Chris Lewis has named the three players claimed to have accepted money to fix matches by a sports promoter, Ashim Kheterpal, to the England and Wales Cricket Board. The former England all-rounder, also repeated information concerning attempts to get him to help fix matches in the Test series against New Zealand, first aired last September.
The meeting at a secret location in London between Lewis and the ECB's representatives - Gerard Elias QC, chairman of the Board's discipline committee and Simon Pack, the international teams director - lasted two and a half hours. Afterwards, a close associate of the all-rounder's, yesterday claimed that police, though not the ECB, had been in possession of these names when the incident was first investigated by them last September.
Beyond seedy speculation, of which the last fortnight has been spectacularly awash, that is as far events go for the moment following a statement from the ECB. If indeed there is a case to be answered for the trio named, the next few days will be mightily uncomfortable.
According to the statement issued by the Board: "Mr Lewis indicated his desire to co-operate fully and has put all the information in his possession into the hands of the Board." Which prompts the question why he did not do so, when allegedly informing the police of the players named by Kheterpal last year.
The Board added that it would "continue its investigations with a view to determining whether evidence exists in relation to betting and match-fixing which might justify disciplinary action under the Board's regulations."
With cricket in crisis at present, the inconsistencies present over such a contentious issue are particularly worrying, a fact obviously shared by the ECB, and one shown by the caution of their statement. For one thing, the police must presumably have interviewed the players suspected last year and found no evidence of wrongdoing. If not, why not?

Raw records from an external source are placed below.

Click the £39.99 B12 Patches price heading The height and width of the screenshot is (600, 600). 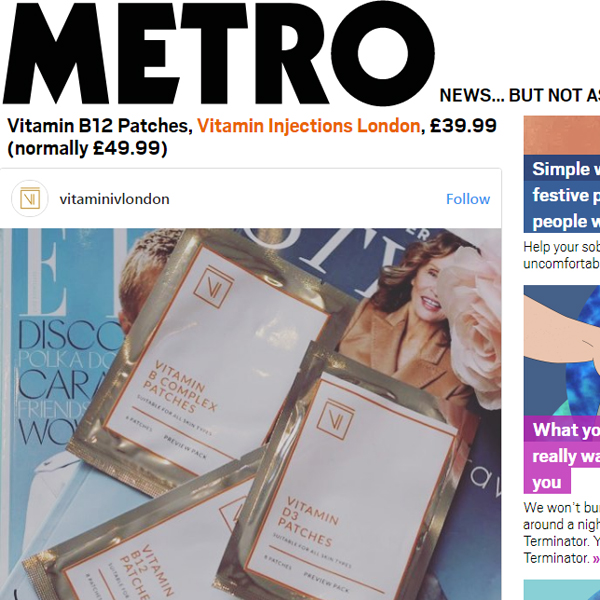click(252, 137)
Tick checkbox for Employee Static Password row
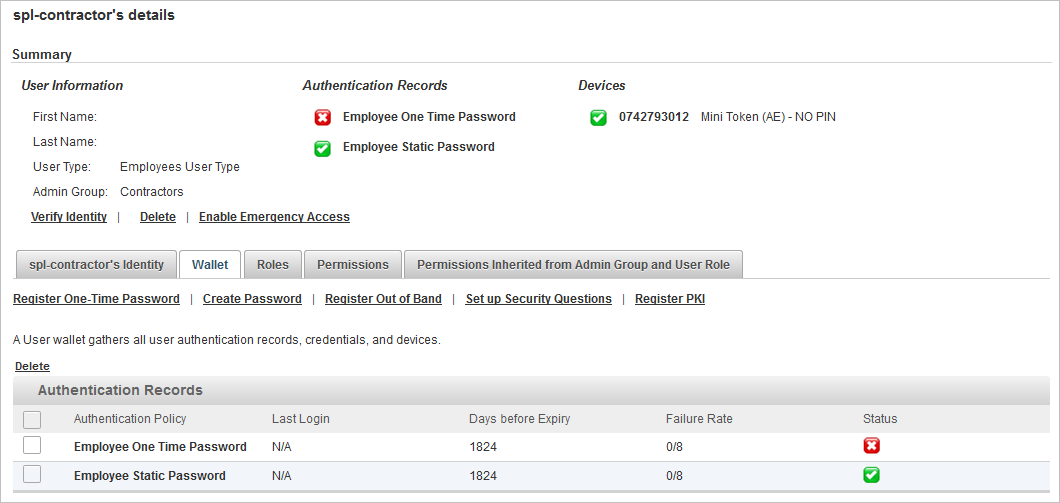Screen dimensions: 1060x503 pos(32,475)
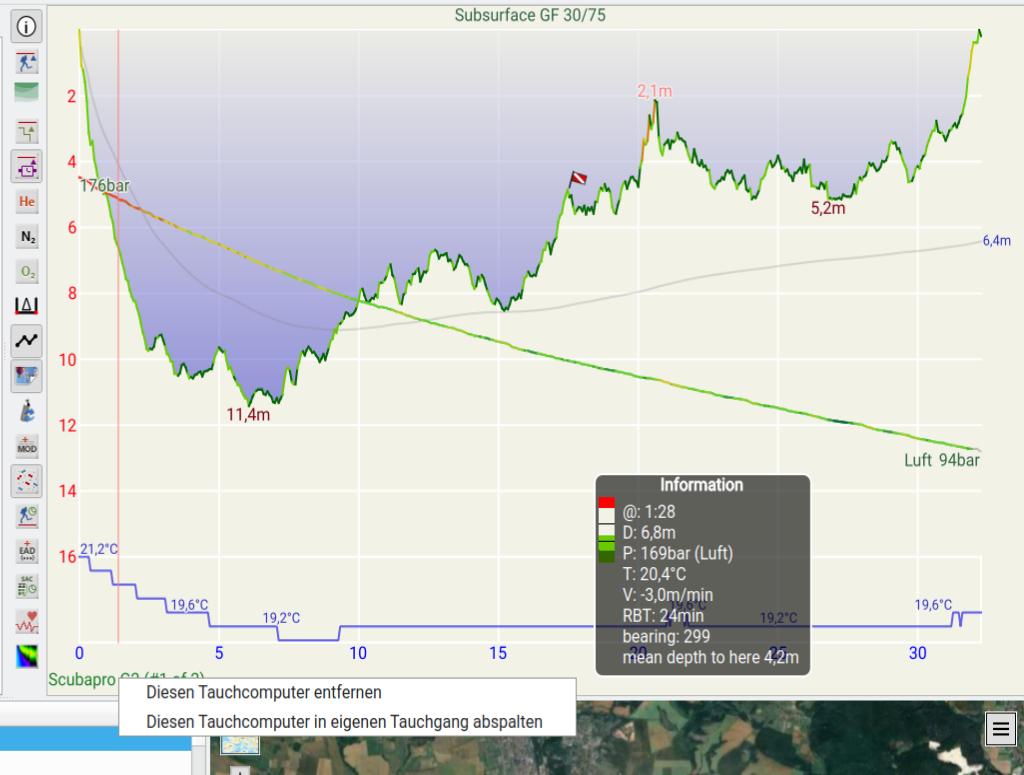Toggle the heart rate graph icon
Image resolution: width=1024 pixels, height=775 pixels.
[27, 621]
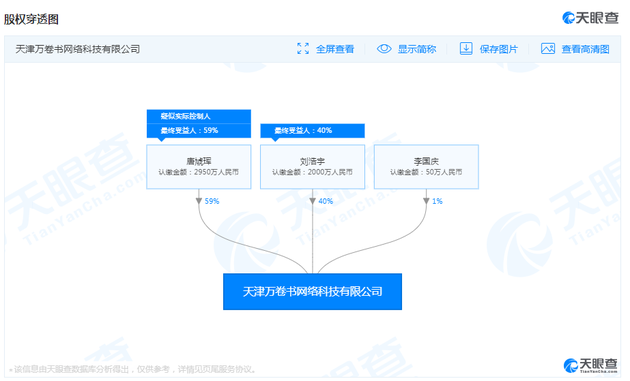
Task: Select the 李国庆 shareholder node
Action: point(426,166)
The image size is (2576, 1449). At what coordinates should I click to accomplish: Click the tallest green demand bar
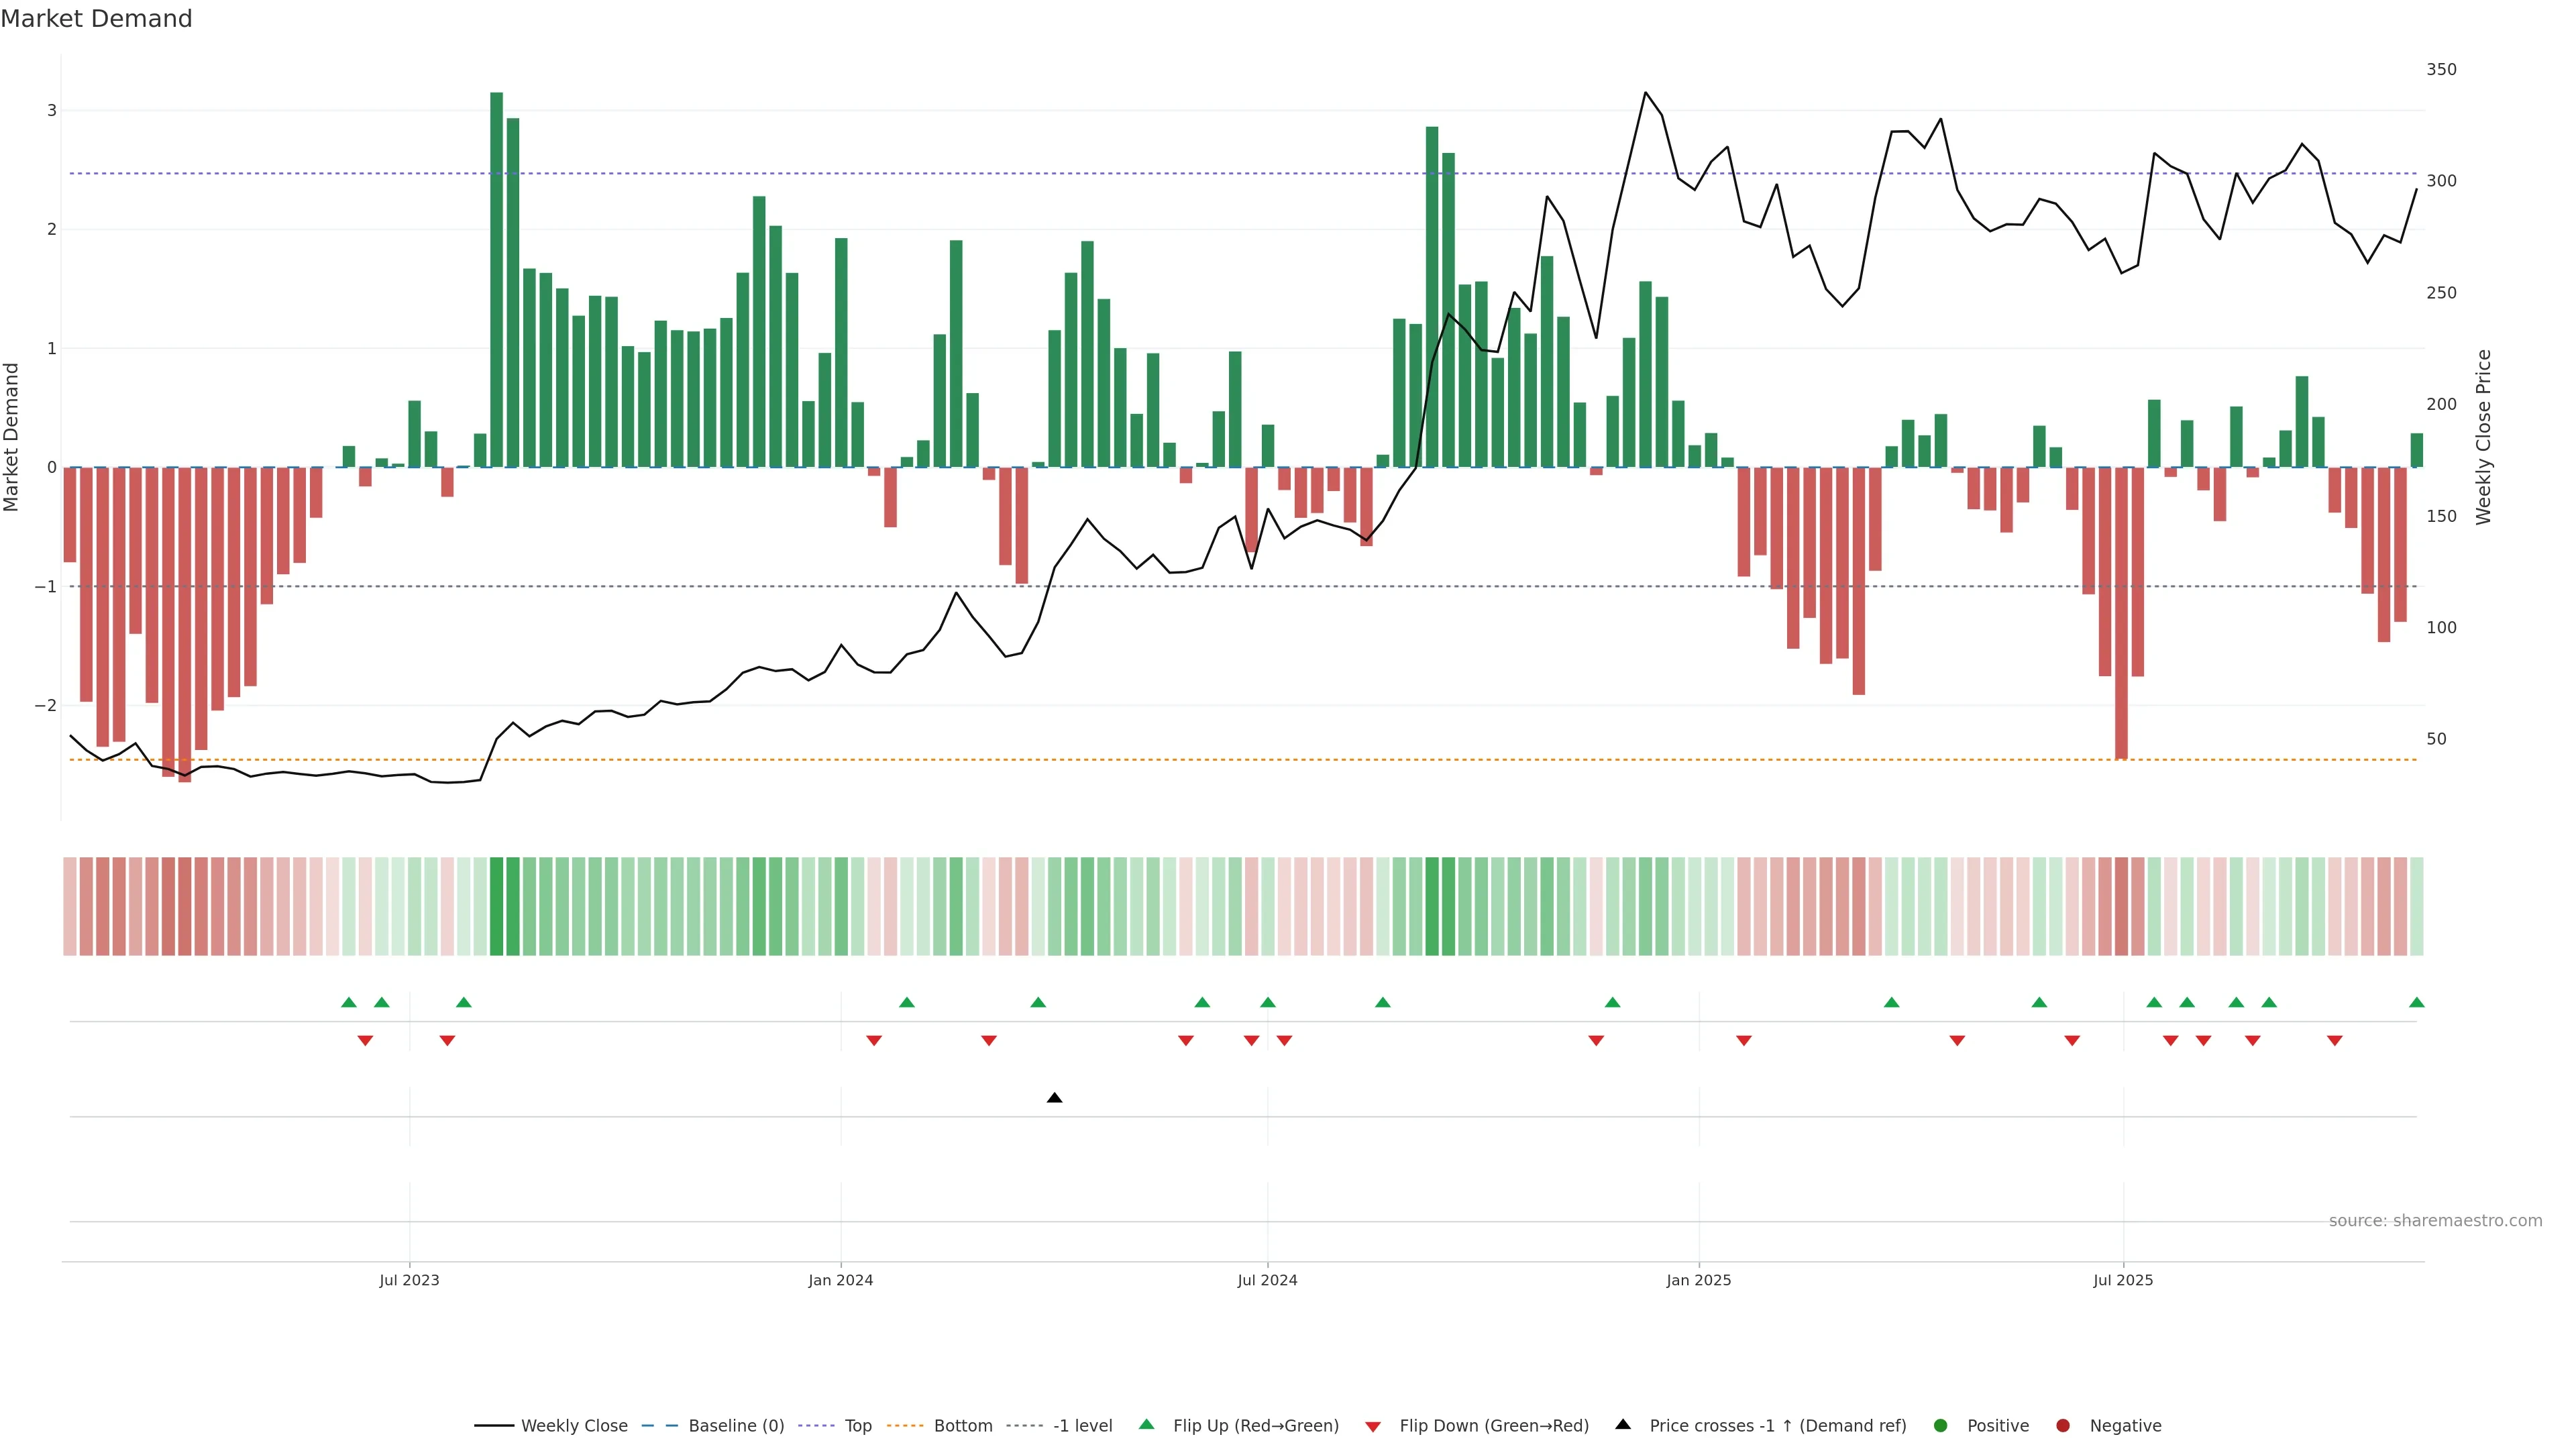496,280
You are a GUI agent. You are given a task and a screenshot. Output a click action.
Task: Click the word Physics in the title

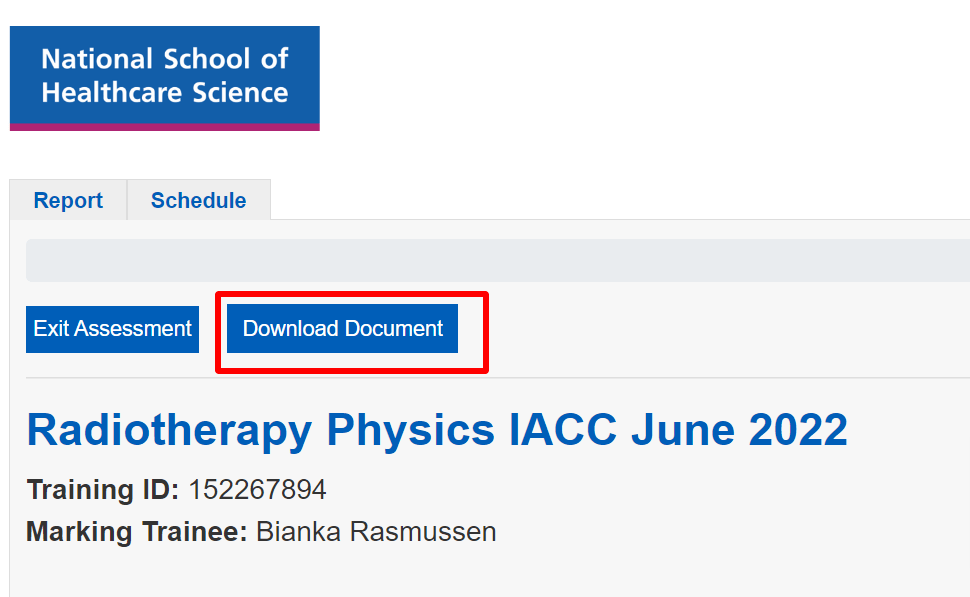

Whatever the findings this time, and there is the distinct impression that the ECB are not taking things too seriously, Lewis has a get-out clause in that the names are only second-hand anyway. Mud sticks these days and if there is not a case to answer and names get out into the public domain, Lewis may become the most unpopular player since William Lambert was drummed out of the game for throwing matches in 1817.
Whistle-blowing is all very well, but there is a need for hard evidence to back it up. Unless police inquiries are still ongoing from last September, or unless Lewis has come up with something more concrete now, the situation has not moved on since it first came to light last year.